_PASSAGE SHOWN:_
Northam is launching his bid from the lowest-profile statewide elective office in Virginia — a part-time gig that pays just $36,000 a year. As lieutenant governor, he presides over the state Senate but cannot sponsor legislation. He can break most tie votes in the chamber — a power he might have wielded daily had Democrats picked up a seat in elections this month. As it turned out, Republicans retained their 21-to-19 majority, so there will be fewer chances for Northam to have an impact.

His campaign is likely to rely heavily on his biography. In addition to being a doctor, Northam is a Virginia Military Institute graduate, Gulf War veteran and former state senator. He is widely liked by Democrats and Republicans alike in the state Capitol.

His résumé and personality present a challenge for the GOP: How do you go after a guy who seems so likable? At the same time, there are risks associated with building the campaign around a biography.

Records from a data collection
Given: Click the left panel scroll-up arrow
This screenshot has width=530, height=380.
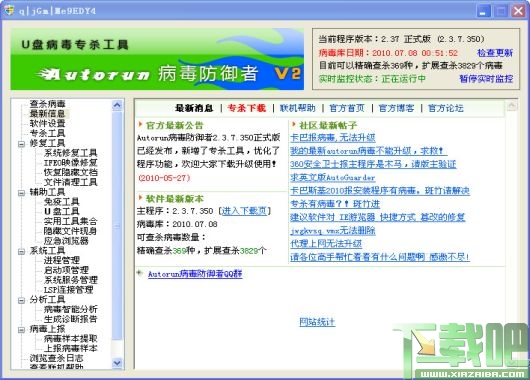Looking at the screenshot, I should tap(117, 105).
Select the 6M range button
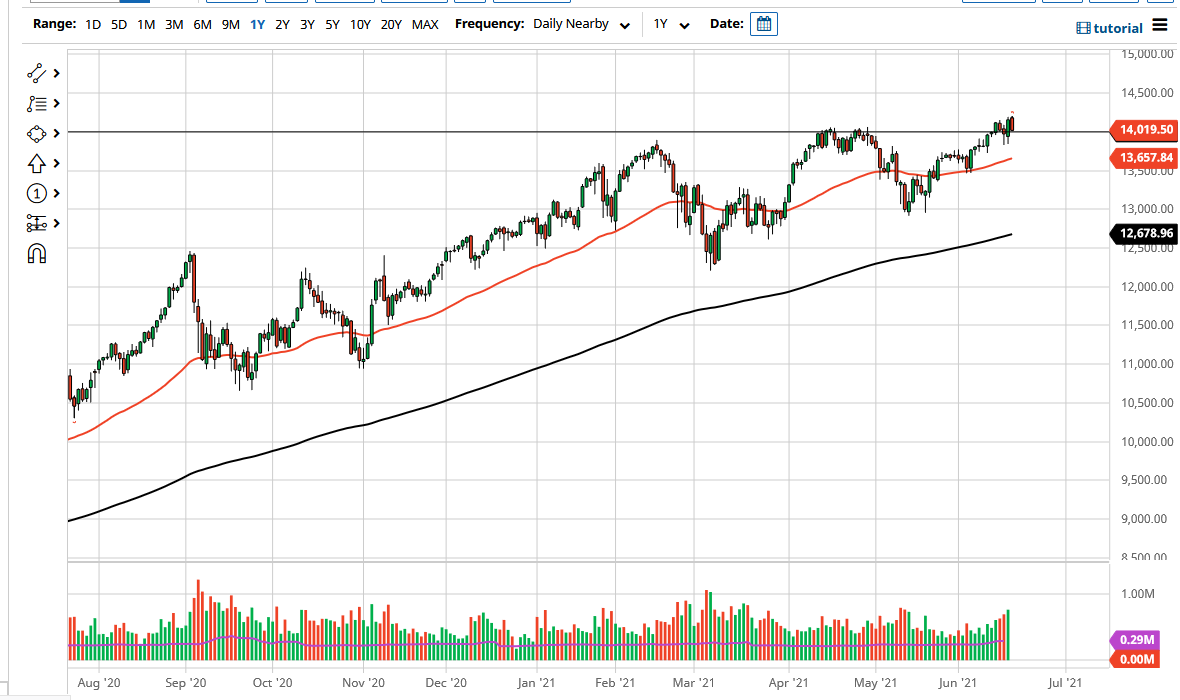Image resolution: width=1180 pixels, height=700 pixels. 201,24
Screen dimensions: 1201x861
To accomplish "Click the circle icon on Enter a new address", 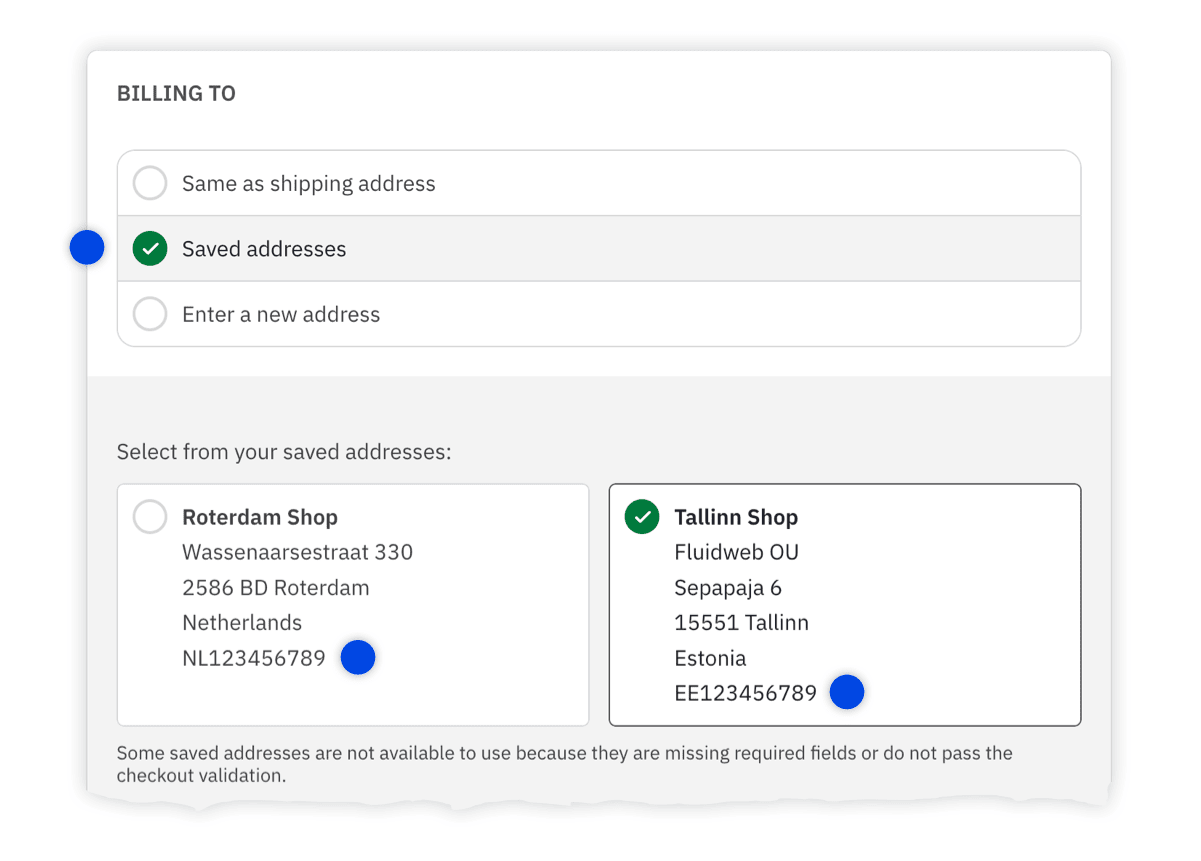I will pos(149,313).
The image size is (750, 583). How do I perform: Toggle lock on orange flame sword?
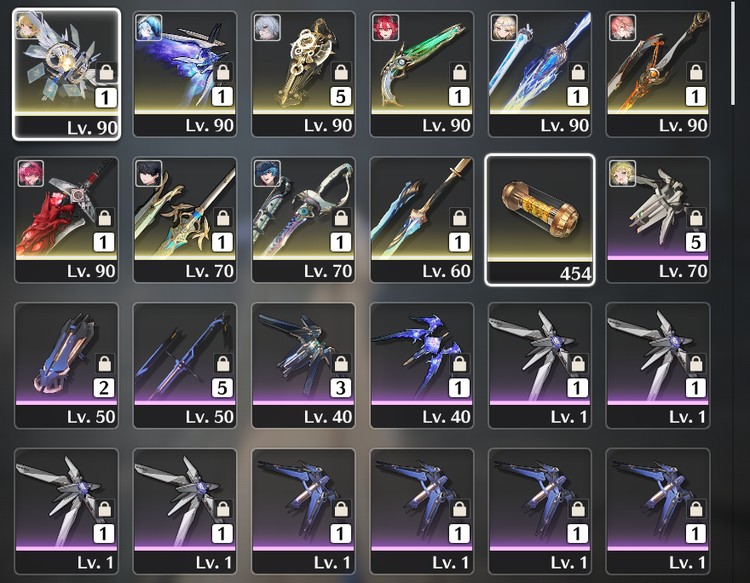[x=695, y=72]
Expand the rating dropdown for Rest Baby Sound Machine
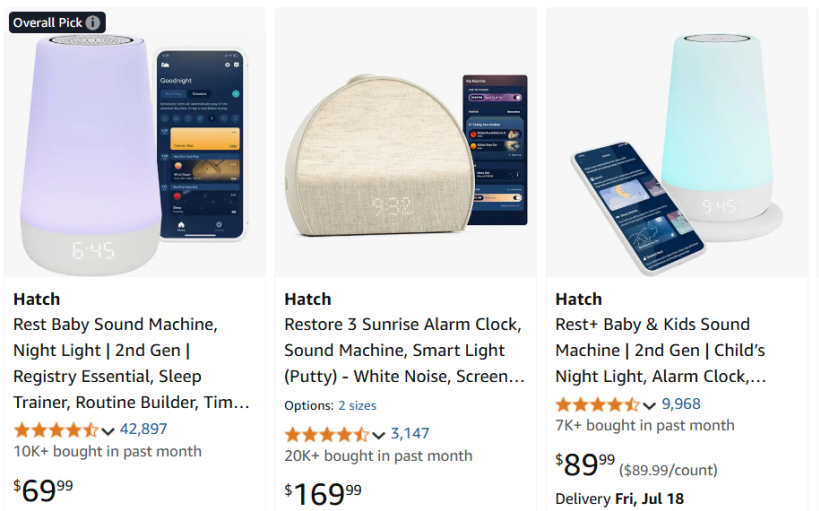 108,431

_WORK INSTRUCTION 1:_ Return the part of the passage on Northam's campaign that runs between "His campaign is" and "around a biography.", inclusive, copying it word for word.
_WORK INSTRUCTION 2:_ Take the passage about Northam's run for office further, writing on from its final sentence.

_RESPONSE BOX 1:_
His campaign is likely to rely heavily on his biography. In addition to being a doctor, Northam is a Virginia Military Institute graduate, Gulf War veteran and former state senator. He is widely liked by Democrats and Republicans alike in the state Capitol.

His résumé and personality present a challenge for the GOP: How do you go after a guy who seems so likable? At the same time, there are risks associated with building the campaign around a biography.

_RESPONSE BOX 2:_
“It’s a compelling message and it’s a compelling story, but a story that’s based purely on character, that’s based purely on biography, is not without its own risk,” said one GOP strategist, who spoke on the condition of anonymity in order to be frank. If “you find a couple issues in the biography that cast doubt, it can blow up the whole thing.”

Northam did not face high-level scrutiny in 2013, when ­media interest was concentrated on the top-of-the-ticket governor’s race. What attention was paid to the lieutenant governor's race was primarily focused on Northam’s Republican opponent, E.W. Jackson. The Chesapeake minister made a series of controversial comments — suggesting, for instance, that birth defects are caused by sin and that yoga-style meditation presents an opening for Satan.

“Northam really had the easiest campaign of anyone at that time because he was running against a candidate that most people felt was virtually unelectable,” Holsworth said. “How formidable he will be as a gubernatorial candidate is really unknown.”

The pressure to wage a more partisan campaign could threaten Northam’s good-guy brand. Analysts expect surrogates to spout harsh rhetoric if Northam does not. When Gillespie announced he was running, the Democratic Party of Virginia issued a statement calling him “Enron Ed,” a reference to the one-time lobbyist’s work for the now-collapsed energy giant.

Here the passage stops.